→ **PROBLEM TO SOLVE**:
Within the records below, how many lines hold the string "screenshot"? State that number and nothing else.
*** PROVIDED RECORDS Section Begins ***
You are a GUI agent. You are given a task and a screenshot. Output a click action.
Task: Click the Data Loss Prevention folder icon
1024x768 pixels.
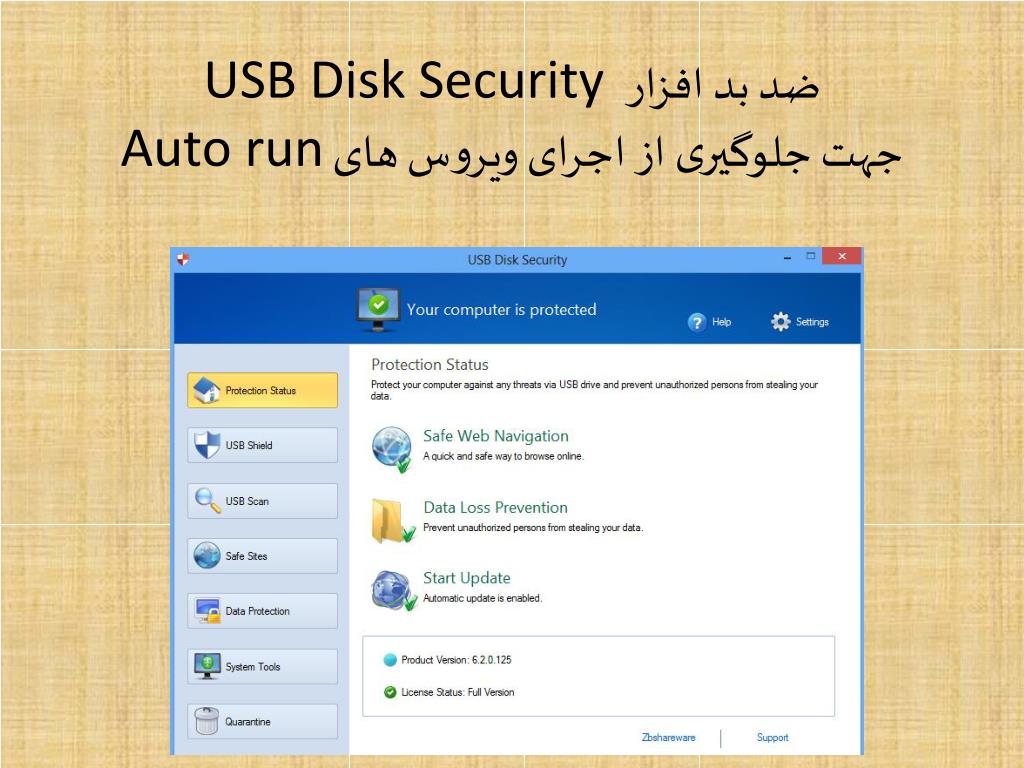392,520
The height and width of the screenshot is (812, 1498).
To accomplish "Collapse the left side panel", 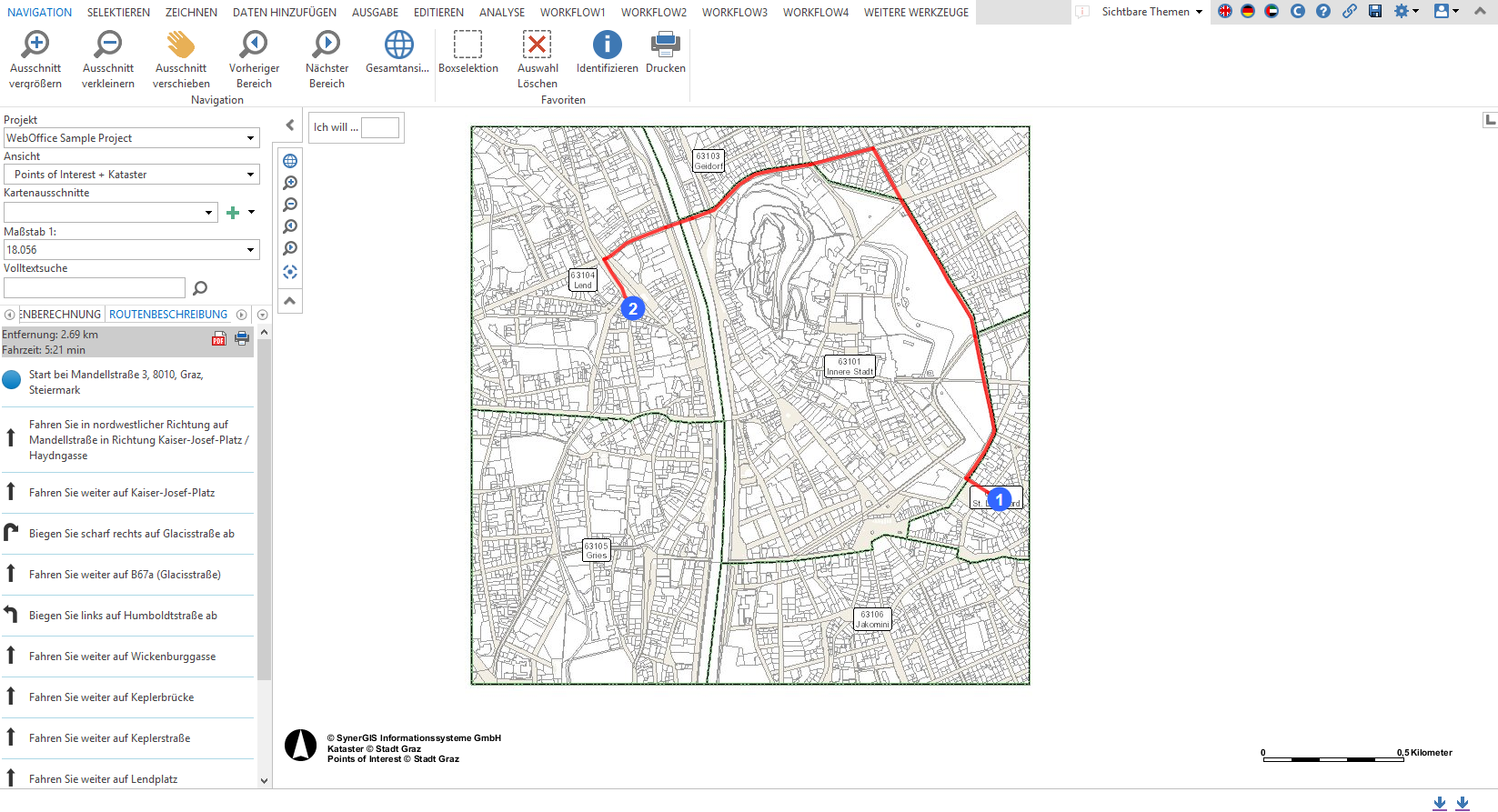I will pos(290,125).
*** PROVIDED RECORDS Section Ends ***
→ **ANSWER TO THIS EXERCISE**:
2